Only one stretch of the data below is wanted: the lines starting at the one with "Купить (213, 1271)" and ending at the one with "The Warp Gate (62, 2516)", both included, given again exactly.

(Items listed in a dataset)
○ ○ ○ ○ ○

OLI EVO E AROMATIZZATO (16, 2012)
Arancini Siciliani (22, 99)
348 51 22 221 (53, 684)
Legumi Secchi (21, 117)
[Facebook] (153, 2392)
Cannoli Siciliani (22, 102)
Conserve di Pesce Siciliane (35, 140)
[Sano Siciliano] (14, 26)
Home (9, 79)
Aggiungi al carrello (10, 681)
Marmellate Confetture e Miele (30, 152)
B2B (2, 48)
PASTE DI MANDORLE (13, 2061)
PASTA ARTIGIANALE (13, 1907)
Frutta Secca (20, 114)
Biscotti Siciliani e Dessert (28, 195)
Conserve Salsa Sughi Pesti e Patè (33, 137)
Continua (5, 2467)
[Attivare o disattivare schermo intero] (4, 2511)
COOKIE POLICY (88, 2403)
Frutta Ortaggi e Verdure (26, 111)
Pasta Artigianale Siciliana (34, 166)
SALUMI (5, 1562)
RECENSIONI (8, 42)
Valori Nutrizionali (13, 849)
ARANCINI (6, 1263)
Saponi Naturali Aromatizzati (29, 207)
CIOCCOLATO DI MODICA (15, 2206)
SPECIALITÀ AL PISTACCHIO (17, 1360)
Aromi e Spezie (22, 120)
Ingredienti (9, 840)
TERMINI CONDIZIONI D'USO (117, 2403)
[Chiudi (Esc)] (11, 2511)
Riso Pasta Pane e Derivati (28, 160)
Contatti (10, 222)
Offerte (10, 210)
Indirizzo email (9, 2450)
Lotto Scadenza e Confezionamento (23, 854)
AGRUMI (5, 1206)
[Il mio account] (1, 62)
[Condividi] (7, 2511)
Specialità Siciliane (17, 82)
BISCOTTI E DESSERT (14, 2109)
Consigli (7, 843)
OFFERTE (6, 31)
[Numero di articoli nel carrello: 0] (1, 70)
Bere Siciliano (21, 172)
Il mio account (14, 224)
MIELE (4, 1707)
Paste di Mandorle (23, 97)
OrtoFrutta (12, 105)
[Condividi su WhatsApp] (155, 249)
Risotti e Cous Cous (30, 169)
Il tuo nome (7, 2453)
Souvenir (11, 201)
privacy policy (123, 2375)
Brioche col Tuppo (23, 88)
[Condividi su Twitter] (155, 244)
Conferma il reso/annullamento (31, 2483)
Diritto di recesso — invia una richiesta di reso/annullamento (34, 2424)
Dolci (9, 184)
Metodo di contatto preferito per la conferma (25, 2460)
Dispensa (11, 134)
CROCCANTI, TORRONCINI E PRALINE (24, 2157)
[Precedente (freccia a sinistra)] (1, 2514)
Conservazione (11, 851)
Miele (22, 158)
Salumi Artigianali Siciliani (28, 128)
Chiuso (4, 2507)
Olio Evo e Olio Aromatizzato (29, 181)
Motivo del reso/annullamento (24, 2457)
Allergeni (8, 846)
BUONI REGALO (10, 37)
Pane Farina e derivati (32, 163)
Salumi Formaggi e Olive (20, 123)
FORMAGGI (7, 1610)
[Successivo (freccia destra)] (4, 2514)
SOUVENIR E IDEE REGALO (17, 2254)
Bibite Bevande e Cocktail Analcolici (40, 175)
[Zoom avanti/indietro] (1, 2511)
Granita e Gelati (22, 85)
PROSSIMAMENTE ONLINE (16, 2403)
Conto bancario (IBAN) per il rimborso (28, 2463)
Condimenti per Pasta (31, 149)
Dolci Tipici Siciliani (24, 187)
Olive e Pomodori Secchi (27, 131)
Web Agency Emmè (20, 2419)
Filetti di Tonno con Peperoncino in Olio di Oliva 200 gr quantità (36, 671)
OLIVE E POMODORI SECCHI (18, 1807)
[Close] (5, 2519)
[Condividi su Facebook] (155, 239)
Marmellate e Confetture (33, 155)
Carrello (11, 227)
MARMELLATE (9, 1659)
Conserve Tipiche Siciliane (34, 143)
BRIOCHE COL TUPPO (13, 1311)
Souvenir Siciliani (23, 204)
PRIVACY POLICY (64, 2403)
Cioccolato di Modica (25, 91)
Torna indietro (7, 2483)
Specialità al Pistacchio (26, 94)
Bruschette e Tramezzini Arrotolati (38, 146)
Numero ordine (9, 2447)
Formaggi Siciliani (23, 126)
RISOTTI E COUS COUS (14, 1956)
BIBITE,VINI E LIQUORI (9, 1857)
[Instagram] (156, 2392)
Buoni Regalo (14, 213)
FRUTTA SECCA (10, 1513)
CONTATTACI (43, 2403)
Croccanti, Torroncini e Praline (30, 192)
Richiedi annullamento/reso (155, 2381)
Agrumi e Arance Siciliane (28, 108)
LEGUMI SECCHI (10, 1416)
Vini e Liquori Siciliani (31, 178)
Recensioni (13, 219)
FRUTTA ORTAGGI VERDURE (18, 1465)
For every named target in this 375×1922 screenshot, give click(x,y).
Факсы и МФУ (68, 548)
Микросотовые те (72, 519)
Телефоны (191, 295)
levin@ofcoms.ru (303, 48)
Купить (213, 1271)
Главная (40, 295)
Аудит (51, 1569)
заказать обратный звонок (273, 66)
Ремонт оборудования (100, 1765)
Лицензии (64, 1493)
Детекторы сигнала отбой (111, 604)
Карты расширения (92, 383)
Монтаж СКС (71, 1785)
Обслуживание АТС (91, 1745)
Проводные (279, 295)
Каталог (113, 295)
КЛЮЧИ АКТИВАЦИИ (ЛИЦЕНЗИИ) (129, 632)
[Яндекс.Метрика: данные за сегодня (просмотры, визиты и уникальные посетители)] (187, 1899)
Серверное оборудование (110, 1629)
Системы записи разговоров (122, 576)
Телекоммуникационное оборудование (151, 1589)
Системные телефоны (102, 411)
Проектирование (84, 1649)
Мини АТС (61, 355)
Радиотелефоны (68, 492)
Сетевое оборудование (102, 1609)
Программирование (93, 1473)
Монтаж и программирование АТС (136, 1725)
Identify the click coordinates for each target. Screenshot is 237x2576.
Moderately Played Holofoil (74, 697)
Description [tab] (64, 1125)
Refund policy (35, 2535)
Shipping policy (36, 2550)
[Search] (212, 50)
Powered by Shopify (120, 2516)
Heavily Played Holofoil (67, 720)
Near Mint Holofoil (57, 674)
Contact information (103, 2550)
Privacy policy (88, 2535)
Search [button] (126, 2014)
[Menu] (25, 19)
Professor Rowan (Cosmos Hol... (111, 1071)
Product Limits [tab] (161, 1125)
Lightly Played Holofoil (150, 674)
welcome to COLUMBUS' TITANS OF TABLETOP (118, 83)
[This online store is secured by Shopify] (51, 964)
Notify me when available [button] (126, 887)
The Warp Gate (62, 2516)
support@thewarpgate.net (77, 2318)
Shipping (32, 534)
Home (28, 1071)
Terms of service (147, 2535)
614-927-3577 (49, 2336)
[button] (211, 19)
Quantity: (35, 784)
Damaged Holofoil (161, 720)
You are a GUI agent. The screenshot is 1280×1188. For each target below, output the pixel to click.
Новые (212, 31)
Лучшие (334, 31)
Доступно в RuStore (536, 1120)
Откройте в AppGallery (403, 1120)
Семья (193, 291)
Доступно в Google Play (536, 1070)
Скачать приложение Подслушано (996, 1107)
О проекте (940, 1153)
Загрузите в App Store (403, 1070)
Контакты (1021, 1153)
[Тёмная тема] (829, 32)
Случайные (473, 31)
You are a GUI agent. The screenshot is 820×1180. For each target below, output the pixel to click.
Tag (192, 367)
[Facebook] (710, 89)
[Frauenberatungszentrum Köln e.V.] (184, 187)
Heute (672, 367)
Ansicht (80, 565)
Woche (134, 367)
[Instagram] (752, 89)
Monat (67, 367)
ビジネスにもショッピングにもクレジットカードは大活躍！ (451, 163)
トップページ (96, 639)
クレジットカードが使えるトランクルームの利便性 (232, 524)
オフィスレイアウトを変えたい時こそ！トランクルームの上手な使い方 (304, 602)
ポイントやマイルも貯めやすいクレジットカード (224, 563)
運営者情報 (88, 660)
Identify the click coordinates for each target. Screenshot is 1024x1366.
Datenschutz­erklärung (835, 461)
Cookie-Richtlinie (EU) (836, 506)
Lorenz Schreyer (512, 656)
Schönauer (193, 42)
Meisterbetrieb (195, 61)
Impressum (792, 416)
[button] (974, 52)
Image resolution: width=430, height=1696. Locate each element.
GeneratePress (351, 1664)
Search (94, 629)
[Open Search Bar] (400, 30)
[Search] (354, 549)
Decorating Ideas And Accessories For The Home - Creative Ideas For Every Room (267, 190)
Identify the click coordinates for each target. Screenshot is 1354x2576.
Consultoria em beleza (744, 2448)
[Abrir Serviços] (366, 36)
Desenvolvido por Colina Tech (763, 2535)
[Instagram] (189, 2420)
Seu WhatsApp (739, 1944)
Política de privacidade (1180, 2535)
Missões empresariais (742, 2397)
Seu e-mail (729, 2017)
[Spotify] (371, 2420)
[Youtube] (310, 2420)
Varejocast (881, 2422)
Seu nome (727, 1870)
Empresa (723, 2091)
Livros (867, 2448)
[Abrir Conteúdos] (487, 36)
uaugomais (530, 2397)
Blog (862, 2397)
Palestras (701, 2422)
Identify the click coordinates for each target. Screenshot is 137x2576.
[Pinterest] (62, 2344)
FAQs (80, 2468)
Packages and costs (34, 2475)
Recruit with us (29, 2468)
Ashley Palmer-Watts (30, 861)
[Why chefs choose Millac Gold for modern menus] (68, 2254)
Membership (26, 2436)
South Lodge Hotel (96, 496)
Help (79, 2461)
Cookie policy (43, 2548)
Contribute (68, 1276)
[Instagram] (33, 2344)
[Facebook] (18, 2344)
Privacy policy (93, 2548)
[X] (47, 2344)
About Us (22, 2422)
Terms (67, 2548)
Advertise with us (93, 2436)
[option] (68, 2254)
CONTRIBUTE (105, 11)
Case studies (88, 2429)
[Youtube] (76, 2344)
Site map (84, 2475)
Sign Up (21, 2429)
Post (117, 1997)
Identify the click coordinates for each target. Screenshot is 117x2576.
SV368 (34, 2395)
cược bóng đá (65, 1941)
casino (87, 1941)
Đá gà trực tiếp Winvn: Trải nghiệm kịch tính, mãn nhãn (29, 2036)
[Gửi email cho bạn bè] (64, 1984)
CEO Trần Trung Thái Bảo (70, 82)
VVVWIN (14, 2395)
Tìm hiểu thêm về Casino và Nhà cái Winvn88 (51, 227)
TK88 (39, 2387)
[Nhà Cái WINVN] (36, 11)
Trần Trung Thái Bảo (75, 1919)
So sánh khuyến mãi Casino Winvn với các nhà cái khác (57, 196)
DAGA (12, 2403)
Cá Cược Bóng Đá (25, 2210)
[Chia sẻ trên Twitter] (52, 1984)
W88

○ ○ ○ ○ ○

## OUTPUT FOR THIS TASK
Купить (213, 1271)
Главная (40, 295)
Аудит (51, 1569)
заказать обратный звонок (273, 66)
Ремонт оборудования (100, 1765)
Лицензии (64, 1493)
Детекторы сигнала отбой (111, 604)
Карты расширения (92, 383)
Монтаж СКС (71, 1785)
Обслуживание АТС (91, 1745)
Проводные (279, 295)
Каталог (113, 295)
КЛЮЧИ АКТИВАЦИИ (ЛИЦЕНЗИИ) (129, 632)
[Яндекс.Метрика: данные за сегодня (просмотры, визиты и уникальные посетители)] (187, 1899)
Серверное оборудование (110, 1629)
Системы записи разговоров (122, 576)
Телекоммуникационное оборудование (151, 1589)
Системные телефоны (102, 411)
Проектирование (84, 1649)
Мини АТС (61, 355)
Радиотелефоны (68, 492)
Сетевое оборудование (102, 1609)
Программирование (93, 1473)
Монтаж и программирование АТС (136, 1725)
Identify the click coordinates for each target. Screenshot is 237x2576.
Moderately Played Holofoil (74, 697)
Description [tab] (64, 1125)
Refund policy (35, 2535)
Shipping policy (36, 2550)
[Search] (212, 50)
Powered by Shopify (120, 2516)
Heavily Played Holofoil (67, 720)
Near Mint Holofoil (57, 674)
Contact information (103, 2550)
Privacy policy (88, 2535)
Search [button] (126, 2014)
[Menu] (25, 19)
Professor Rowan (Cosmos Hol... (111, 1071)
Product Limits [tab] (161, 1125)
Lightly Played Holofoil (150, 674)
welcome to COLUMBUS' TITANS OF TABLETOP (118, 83)
[This online store is secured by Shopify] (51, 964)
Notify me when available [button] (126, 887)
The Warp Gate (62, 2516)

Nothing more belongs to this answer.